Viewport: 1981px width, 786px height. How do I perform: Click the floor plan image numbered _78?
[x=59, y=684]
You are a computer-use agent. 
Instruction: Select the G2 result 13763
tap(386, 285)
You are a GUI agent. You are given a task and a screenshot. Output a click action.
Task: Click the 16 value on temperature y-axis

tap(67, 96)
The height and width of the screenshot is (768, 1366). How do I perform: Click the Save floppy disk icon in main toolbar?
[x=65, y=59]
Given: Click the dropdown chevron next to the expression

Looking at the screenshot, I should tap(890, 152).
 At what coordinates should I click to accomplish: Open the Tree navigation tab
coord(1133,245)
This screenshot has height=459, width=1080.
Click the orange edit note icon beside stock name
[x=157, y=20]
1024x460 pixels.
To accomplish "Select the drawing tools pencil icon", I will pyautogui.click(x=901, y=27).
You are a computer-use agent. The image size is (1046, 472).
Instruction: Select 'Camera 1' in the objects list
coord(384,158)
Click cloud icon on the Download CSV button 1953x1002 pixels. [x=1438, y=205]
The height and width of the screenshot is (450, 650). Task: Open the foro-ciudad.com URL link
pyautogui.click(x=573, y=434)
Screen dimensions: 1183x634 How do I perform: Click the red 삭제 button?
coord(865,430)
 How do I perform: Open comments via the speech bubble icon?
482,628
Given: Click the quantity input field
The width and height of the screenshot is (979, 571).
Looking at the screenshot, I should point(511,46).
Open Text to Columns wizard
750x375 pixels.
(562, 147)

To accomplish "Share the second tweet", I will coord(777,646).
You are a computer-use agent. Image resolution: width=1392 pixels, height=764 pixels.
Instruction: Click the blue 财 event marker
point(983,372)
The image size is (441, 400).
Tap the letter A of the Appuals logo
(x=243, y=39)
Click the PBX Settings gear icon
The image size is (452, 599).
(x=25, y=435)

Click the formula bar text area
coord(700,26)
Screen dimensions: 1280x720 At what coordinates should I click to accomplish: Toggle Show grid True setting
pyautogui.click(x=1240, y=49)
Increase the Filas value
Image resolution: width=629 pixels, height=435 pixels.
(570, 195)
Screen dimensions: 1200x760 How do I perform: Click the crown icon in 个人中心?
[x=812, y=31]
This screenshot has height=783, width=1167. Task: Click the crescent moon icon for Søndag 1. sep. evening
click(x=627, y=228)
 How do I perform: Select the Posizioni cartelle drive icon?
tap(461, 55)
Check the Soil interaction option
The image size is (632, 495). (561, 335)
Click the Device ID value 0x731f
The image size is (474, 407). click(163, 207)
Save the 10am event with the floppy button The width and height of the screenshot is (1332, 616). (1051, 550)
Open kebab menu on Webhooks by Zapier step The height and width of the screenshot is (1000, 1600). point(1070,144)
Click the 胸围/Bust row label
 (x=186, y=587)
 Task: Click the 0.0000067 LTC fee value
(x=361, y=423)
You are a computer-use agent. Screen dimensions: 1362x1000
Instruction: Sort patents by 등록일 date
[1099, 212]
* * * * * * * * *
= Work item =
Some lines of the records above may hold the word "computer". Report how many, and nothing else.

= Answer section =
4